Uit de ontvangen reactie van J, met name de passage zoals hiervoor onder 2.5 geciteerd, blijkt dat - gezien de tijd die verstreken was tussen zijn expertise (ongeveer een jaar ervoor) en de door derden gestelde verslechterde toestand van klager – wellicht een follow-up aangewezen was.

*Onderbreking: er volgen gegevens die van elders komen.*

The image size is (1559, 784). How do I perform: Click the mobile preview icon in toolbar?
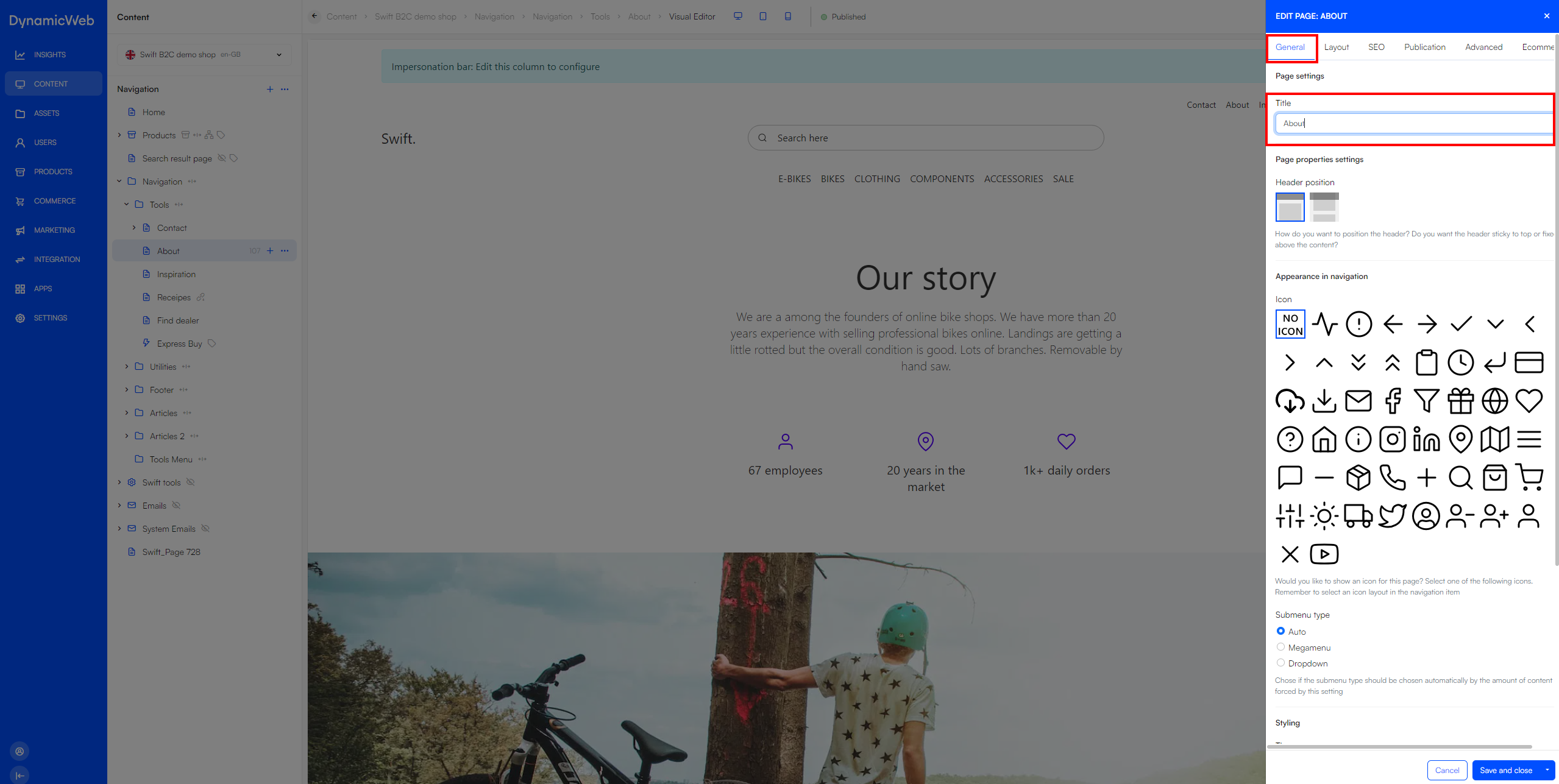tap(787, 16)
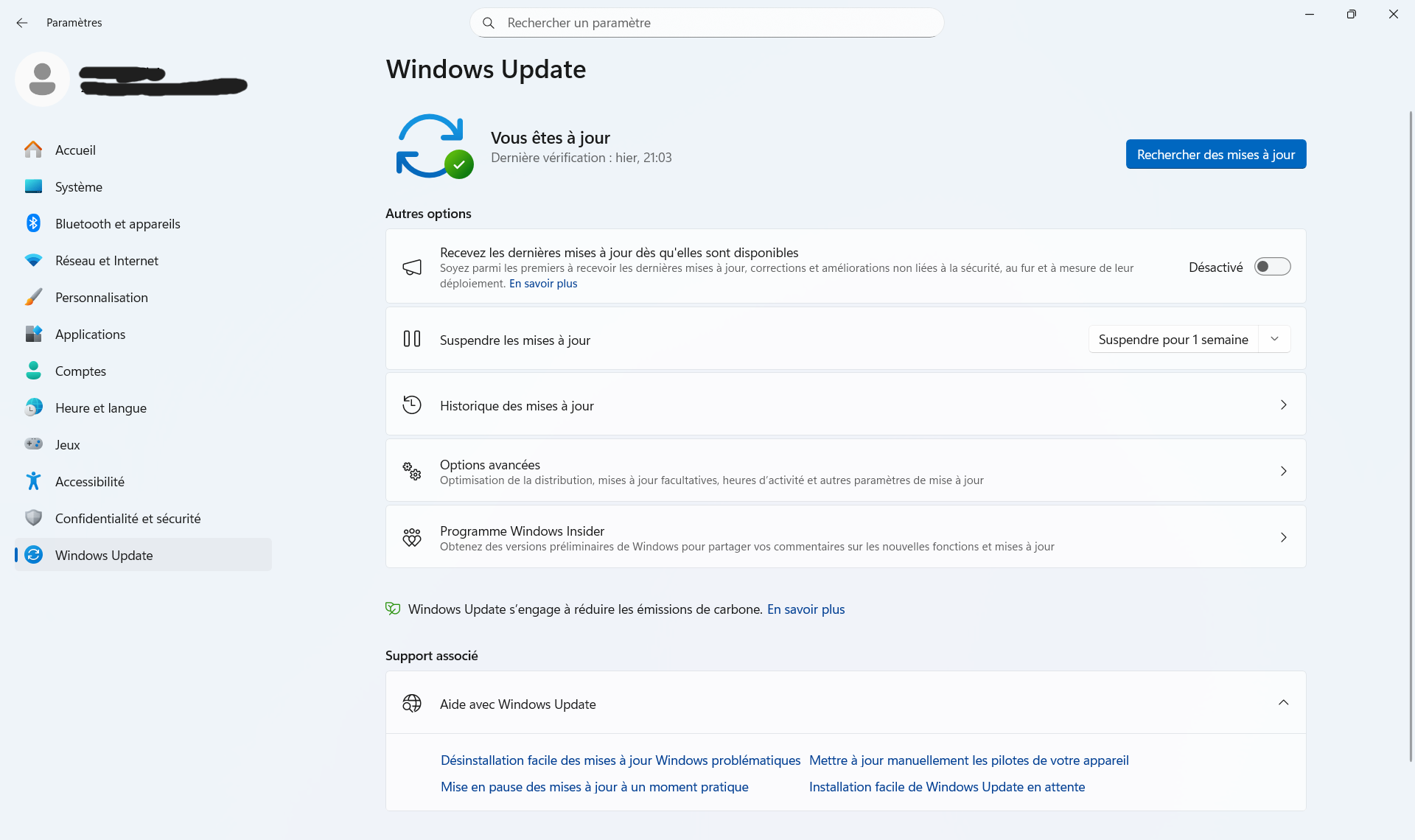Screen dimensions: 1415x840
Task: Open the Accueil settings icon
Action: [x=33, y=150]
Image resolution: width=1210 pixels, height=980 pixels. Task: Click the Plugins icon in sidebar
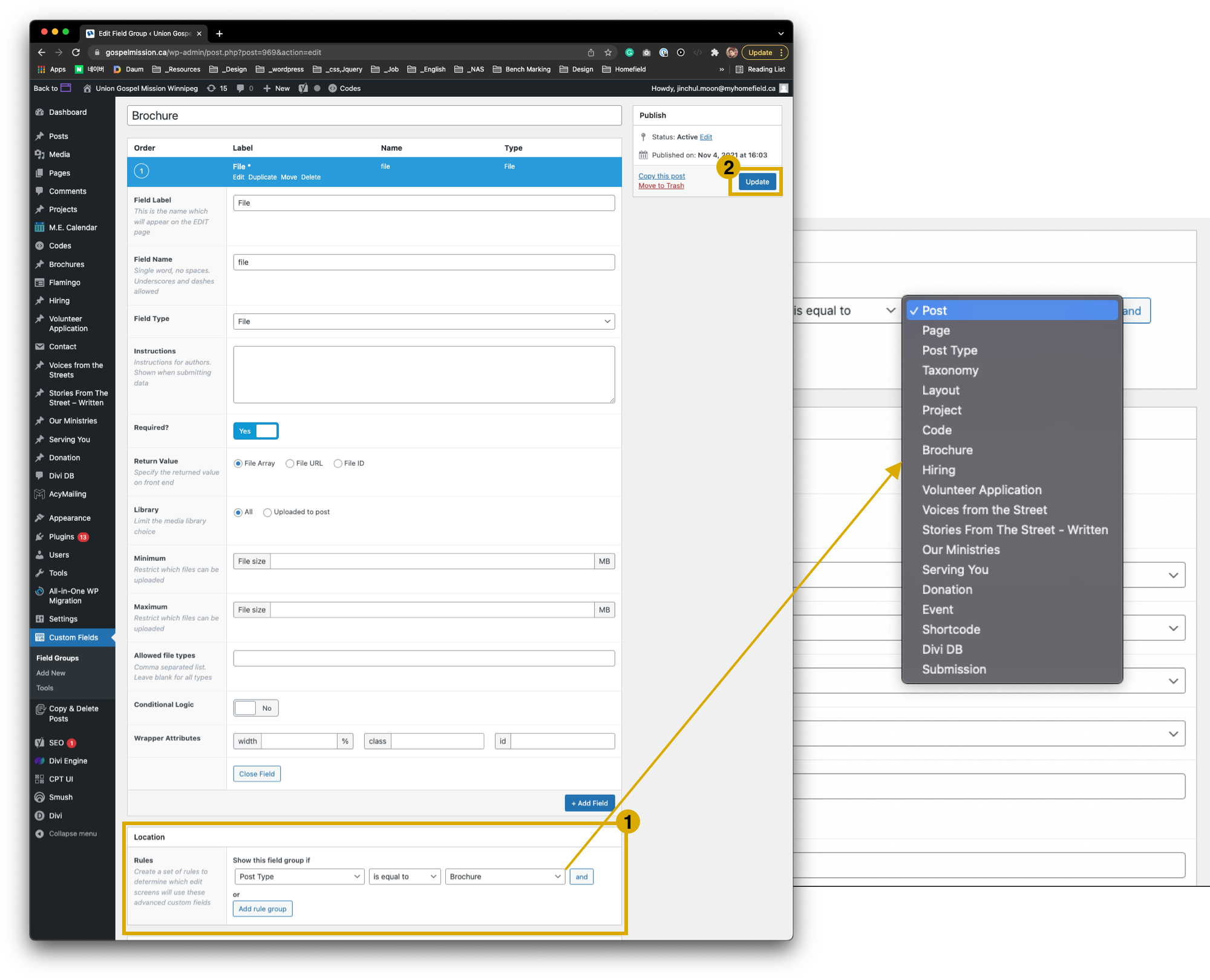point(40,537)
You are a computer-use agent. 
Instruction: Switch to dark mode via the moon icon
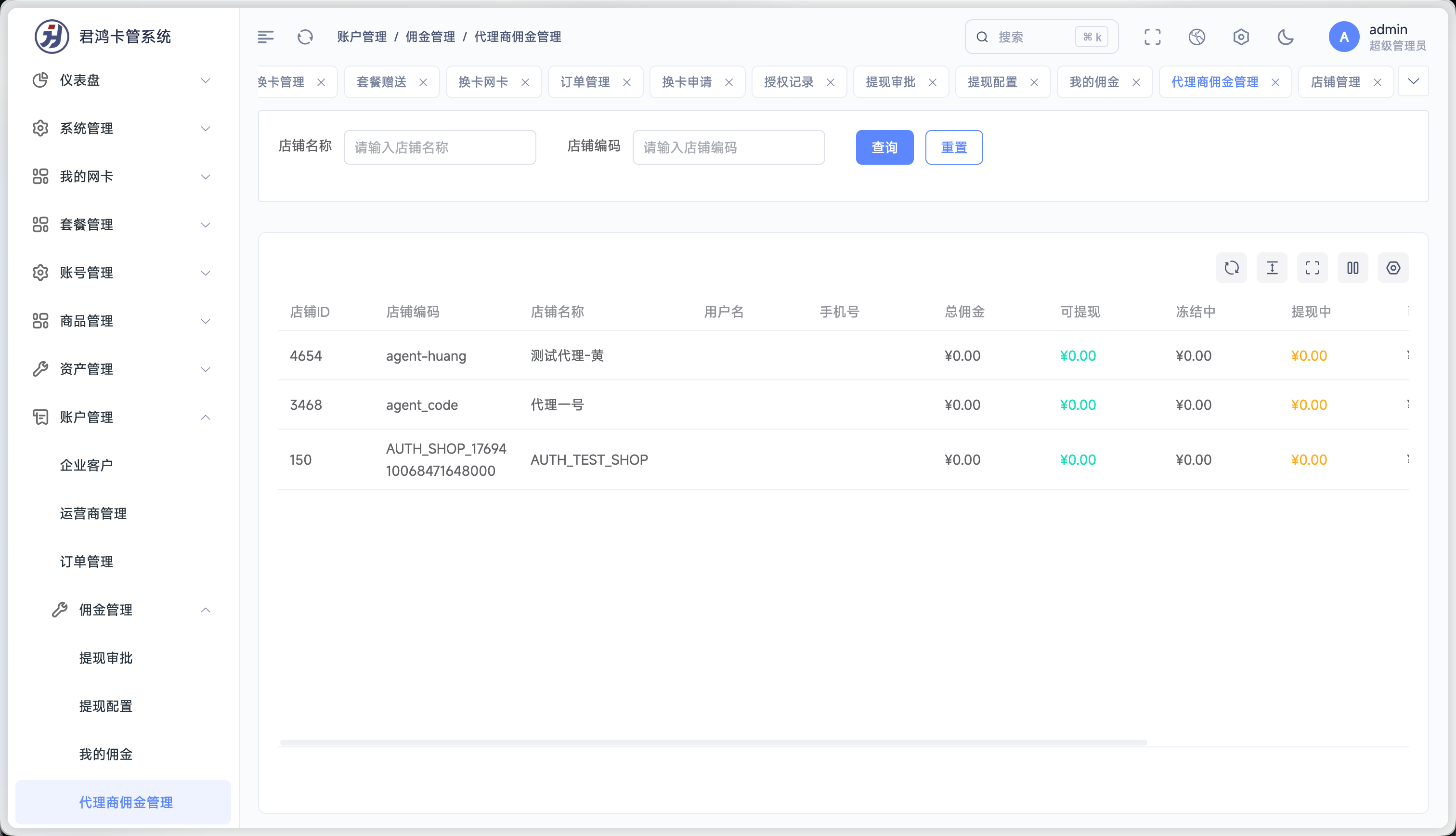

Desondanks heeft de arts geen follow-up onderzoek van klager bij J geïnitieerd en heeft zij op 14 augustus 2012 een medisch advies verstrekt aan de IND. Daarin stelde zij dat geen sprake is van een medische noodsituatie op korte termijn en in de toelichting op haar negatieve beantwoording van vraag 3. verwijst zij - blijkens de passage geciteerd onder 2.6 - naar de expertise verricht door J. Nu deze expertise verouderde informatie bevatte, nu inmiddels signalen waren ontvangen dat de situatie van klager was verslechterd en nu J zelf de mogelijkheid van een follow-up had genoemd, had de arts niet zonder nadere redengeving het eerder gegeven advies mogen handhaven. Daarbij geldt ook dat zij niet zelf over psychiatrische deskundigheid beschikt. Aldus heeft zij onzorgvuldig gehandeld door zonder nader psychiatrisch onderzoek het medisch advies van 14 augustus 2012 te verstrekken. Dit klachtonderdeel is dan ook gegrond.

5.5. De conclusie van het voorgaande is dat de klacht gedeeltelijk gegrond is. De arts heeft gehandeld in strijd met de zorg die zij ingevolge artikel 47 lid 1 van de Wet op de beroepen in de individuele gezondheidszorg jegens klager had behoren te betrachten. De oplegging van na te melden maatregel is daarvoor passend.

6. De beslissing

Het Regionaal Tuchtcollege voor de Gezondheidszorg te ’s-Gravenhage beslist als volgt:

legt op de maatregel van WAARSCHUWING.

Deze beslissing is gegeven door: mr. J.S.W. Holtrop, voorzitter, mr. H.A.B. van Dorst-Tatomir, lid-jurist, M. Bakker, dr. J.W. van ‘t Wout en prof. dr. M.W. Hengeveld, leden-artsen, bijgestaan door mr. C.G. Versteeg, secretaris en uitgesproken ter openbare terechtzitting van 8 april 2014.

voorzitter secretaris

Tegen deze beslissing kan binnen zes weken na de dag van verzending van het afschrift ervan schriftelijk hoger beroep worden ingesteld bij het Centrale Tuchtcollege voor de Gezond­heidszorg door:

a. de klager en/of klaagster, voorzover de klacht is afgewezen, of voorzover hij/zij niet-ontvankelijk is verklaard;

b. degene over wie is geklaagd;

c. de hoofdinspecteur of de regionale inspecteur van het Staatstoezicht op de volksge-

zondheid, wie de aangelegenheid uit hoofde van de hun toevertrouwde belangen aangaat.

Het tot het Centrale Tuchtcollege voor de Gezondheidszorg gerichte beroep­schrift wordt ingezon­den bij de secretaris van het Regionaal Tuchtcolle­ge voor de Gezondheidszorg te 's-Gravenhage, door wie het binnen de beroepstermijn moet zijn ontvangen.